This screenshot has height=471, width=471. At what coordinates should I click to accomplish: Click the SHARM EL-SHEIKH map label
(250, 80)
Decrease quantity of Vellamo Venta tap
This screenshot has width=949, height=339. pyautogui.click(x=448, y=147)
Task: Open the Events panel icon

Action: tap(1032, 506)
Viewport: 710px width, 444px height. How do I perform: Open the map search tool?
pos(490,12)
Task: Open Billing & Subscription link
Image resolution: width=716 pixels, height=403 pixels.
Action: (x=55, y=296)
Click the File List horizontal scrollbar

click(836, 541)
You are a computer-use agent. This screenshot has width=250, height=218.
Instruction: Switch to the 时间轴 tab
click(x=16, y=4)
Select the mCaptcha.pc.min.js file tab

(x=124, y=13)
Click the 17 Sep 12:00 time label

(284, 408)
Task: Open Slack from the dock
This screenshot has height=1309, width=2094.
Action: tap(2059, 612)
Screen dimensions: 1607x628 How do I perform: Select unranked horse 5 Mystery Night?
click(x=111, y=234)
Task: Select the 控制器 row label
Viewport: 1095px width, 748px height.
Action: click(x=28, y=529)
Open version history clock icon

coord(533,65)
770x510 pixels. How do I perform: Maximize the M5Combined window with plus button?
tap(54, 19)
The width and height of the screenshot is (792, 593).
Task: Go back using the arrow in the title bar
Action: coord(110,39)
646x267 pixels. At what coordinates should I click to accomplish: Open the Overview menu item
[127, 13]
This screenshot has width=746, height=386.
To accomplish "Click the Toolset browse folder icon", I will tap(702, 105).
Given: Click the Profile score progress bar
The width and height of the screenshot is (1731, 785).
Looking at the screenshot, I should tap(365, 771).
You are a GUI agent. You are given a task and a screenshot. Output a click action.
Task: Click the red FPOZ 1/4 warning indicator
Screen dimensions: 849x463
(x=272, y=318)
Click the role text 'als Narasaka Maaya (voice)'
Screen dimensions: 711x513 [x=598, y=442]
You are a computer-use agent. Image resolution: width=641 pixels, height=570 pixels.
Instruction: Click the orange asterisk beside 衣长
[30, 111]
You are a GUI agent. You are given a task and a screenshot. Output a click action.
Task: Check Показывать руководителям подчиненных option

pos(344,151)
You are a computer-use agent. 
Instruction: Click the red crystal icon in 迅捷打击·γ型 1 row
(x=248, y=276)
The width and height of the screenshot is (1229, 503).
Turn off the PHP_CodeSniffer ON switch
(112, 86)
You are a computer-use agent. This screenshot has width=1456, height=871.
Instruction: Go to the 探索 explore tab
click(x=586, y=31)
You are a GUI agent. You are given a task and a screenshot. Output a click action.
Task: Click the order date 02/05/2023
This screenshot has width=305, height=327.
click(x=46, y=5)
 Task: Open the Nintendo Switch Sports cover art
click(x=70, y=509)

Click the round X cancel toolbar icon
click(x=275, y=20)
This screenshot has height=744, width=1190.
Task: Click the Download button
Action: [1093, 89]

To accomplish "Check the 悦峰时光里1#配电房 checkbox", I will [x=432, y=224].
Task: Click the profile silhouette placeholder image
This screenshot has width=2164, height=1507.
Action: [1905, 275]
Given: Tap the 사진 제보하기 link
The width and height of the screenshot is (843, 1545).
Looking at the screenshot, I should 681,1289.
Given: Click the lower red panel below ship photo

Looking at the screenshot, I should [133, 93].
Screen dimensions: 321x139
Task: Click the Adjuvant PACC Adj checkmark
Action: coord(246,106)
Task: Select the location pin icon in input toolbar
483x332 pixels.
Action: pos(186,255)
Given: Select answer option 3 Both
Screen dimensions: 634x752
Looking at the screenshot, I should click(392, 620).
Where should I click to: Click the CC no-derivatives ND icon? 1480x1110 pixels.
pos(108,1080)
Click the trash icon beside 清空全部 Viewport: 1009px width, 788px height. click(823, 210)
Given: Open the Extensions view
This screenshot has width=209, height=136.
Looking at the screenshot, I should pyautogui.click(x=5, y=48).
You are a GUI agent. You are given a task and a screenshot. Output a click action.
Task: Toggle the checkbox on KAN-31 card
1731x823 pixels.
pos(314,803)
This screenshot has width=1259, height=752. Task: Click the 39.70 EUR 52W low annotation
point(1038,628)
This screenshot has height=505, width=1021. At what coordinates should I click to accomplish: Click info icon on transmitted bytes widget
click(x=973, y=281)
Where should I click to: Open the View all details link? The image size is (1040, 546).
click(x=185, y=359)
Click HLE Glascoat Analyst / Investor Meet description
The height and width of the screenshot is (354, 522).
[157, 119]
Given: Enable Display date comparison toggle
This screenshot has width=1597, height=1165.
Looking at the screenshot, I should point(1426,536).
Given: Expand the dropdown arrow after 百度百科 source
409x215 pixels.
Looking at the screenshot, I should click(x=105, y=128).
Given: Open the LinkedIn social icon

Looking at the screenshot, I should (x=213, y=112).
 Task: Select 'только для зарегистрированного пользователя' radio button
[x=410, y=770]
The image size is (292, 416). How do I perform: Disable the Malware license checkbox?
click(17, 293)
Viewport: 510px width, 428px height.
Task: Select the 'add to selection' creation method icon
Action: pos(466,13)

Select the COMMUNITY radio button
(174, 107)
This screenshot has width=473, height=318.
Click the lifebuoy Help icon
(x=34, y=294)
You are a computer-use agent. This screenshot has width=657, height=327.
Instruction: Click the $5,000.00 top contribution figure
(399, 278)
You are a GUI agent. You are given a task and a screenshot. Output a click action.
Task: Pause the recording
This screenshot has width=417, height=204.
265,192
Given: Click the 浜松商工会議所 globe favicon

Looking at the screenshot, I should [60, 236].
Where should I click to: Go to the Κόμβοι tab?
•••••
Print the whole listing above again, every line unchanged from first to last.

TASK ANSWER:
This screenshot has height=471, width=471. At what coordinates should I click to accomplish: Click the SHARM EL-SHEIKH map label
(250, 80)
Decrease quantity of Vellamo Venta tap
This screenshot has width=949, height=339. pyautogui.click(x=448, y=147)
Task: Open the Events panel icon

Action: tap(1032, 506)
Viewport: 710px width, 444px height. How do I perform: Open the map search tool?
pos(490,12)
Task: Open Billing & Subscription link
Image resolution: width=716 pixels, height=403 pixels.
Action: (x=55, y=296)
Click the File List horizontal scrollbar

click(836, 541)
You are a computer-use agent. This screenshot has width=250, height=218.
Instruction: Switch to the 时间轴 tab
click(x=16, y=4)
Select the mCaptcha.pc.min.js file tab

(x=124, y=13)
Click the 17 Sep 12:00 time label

(284, 408)
Task: Open Slack from the dock
This screenshot has height=1309, width=2094.
Action: tap(2059, 612)
Screen dimensions: 1607x628 How do I perform: Select unranked horse 5 Mystery Night?
click(x=111, y=234)
Task: Select the 控制器 row label
Viewport: 1095px width, 748px height.
Action: click(x=28, y=529)
Open version history clock icon

coord(533,65)
770x510 pixels. How do I perform: Maximize the M5Combined window with plus button?
tap(54, 19)
The width and height of the screenshot is (792, 593).
Task: Go back using the arrow in the title bar
Action: coord(110,39)
646x267 pixels. At what coordinates should I click to accomplish: Open the Overview menu item
[127, 13]
This screenshot has width=746, height=386.
To accomplish "Click the Toolset browse folder icon", I will tap(702, 105).
Given: Click the Profile score progress bar
The width and height of the screenshot is (1731, 785).
Looking at the screenshot, I should tap(365, 771).
You are a GUI agent. You are given a task and a screenshot. Output a click action.
Task: Click the red FPOZ 1/4 warning indicator
Screen dimensions: 849x463
(x=272, y=318)
Click the role text 'als Narasaka Maaya (voice)'
Screen dimensions: 711x513 [x=598, y=442]
You are a computer-use agent. Image resolution: width=641 pixels, height=570 pixels.
Instruction: Click the orange asterisk beside 衣长
[30, 111]
You are a GUI agent. You are given a task and a screenshot. Output a click action.
Task: Check Показывать руководителям подчиненных option

pos(344,151)
You are a computer-use agent. 
Instruction: Click the red crystal icon in 迅捷打击·γ型 1 row
(x=248, y=276)
The width and height of the screenshot is (1229, 503).
Turn off the PHP_CodeSniffer ON switch
(112, 86)
You are a computer-use agent. This screenshot has width=1456, height=871.
Instruction: Go to the 探索 explore tab
click(x=586, y=31)
You are a GUI agent. You are given a task and a screenshot. Output a click action.
Task: Click the order date 02/05/2023
This screenshot has width=305, height=327.
click(x=46, y=5)
 Task: Open the Nintendo Switch Sports cover art
click(x=70, y=509)

Click the round X cancel toolbar icon
click(x=275, y=20)
This screenshot has height=744, width=1190.
Task: Click the Download button
Action: [1093, 89]

To accomplish "Check the 悦峰时光里1#配电房 checkbox", I will [x=432, y=224].
Task: Click the profile silhouette placeholder image
This screenshot has width=2164, height=1507.
Action: [1905, 275]
Given: Tap the 사진 제보하기 link
The width and height of the screenshot is (843, 1545).
Looking at the screenshot, I should 681,1289.
Given: Click the lower red panel below ship photo

Looking at the screenshot, I should [133, 93].
Screen dimensions: 321x139
Task: Click the Adjuvant PACC Adj checkmark
Action: coord(246,106)
Task: Select the location pin icon in input toolbar
483x332 pixels.
Action: pos(186,255)
Given: Select answer option 3 Both
Screen dimensions: 634x752
Looking at the screenshot, I should click(392, 620).
Where should I click to: Click the CC no-derivatives ND icon? 1480x1110 pixels.
pos(108,1080)
Click the trash icon beside 清空全部 Viewport: 1009px width, 788px height. click(823, 210)
Given: Open the Extensions view
This screenshot has width=209, height=136.
Looking at the screenshot, I should pyautogui.click(x=5, y=48).
You are a GUI agent. You are given a task and a screenshot. Output a click action.
Task: Toggle the checkbox on KAN-31 card
1731x823 pixels.
pos(314,803)
This screenshot has width=1259, height=752. Task: Click the 39.70 EUR 52W low annotation
point(1038,628)
This screenshot has height=505, width=1021. At what coordinates should I click to accomplish: Click info icon on transmitted bytes widget
click(x=973, y=281)
Where should I click to: Open the View all details link? The image size is (1040, 546).
click(x=185, y=359)
Click HLE Glascoat Analyst / Investor Meet description
The height and width of the screenshot is (354, 522).
[157, 119]
Given: Enable Display date comparison toggle
This screenshot has width=1597, height=1165.
Looking at the screenshot, I should point(1426,536).
Given: Expand the dropdown arrow after 百度百科 source
409x215 pixels.
Looking at the screenshot, I should click(x=105, y=128).
Given: Open the LinkedIn social icon

Looking at the screenshot, I should (x=213, y=112).
 Task: Select 'только для зарегистрированного пользователя' radio button
[x=410, y=770]
The image size is (292, 416). How do I perform: Disable the Malware license checkbox?
click(17, 293)
Viewport: 510px width, 428px height.
Task: Select the 'add to selection' creation method icon
Action: pos(466,13)

Select the COMMUNITY radio button
(174, 107)
This screenshot has width=473, height=318.
Click the lifebuoy Help icon
(x=34, y=294)
You are a computer-use agent. This screenshot has width=657, height=327.
Instruction: Click the $5,000.00 top contribution figure
(399, 278)
You are a GUI agent. You are given a task and a screenshot. Output a click action.
Task: Pause the recording
This screenshot has width=417, height=204.
265,192
Given: Click the 浜松商工会議所 globe favicon

Looking at the screenshot, I should [60, 236].
Where should I click to: Go to the Κόμβοι tab?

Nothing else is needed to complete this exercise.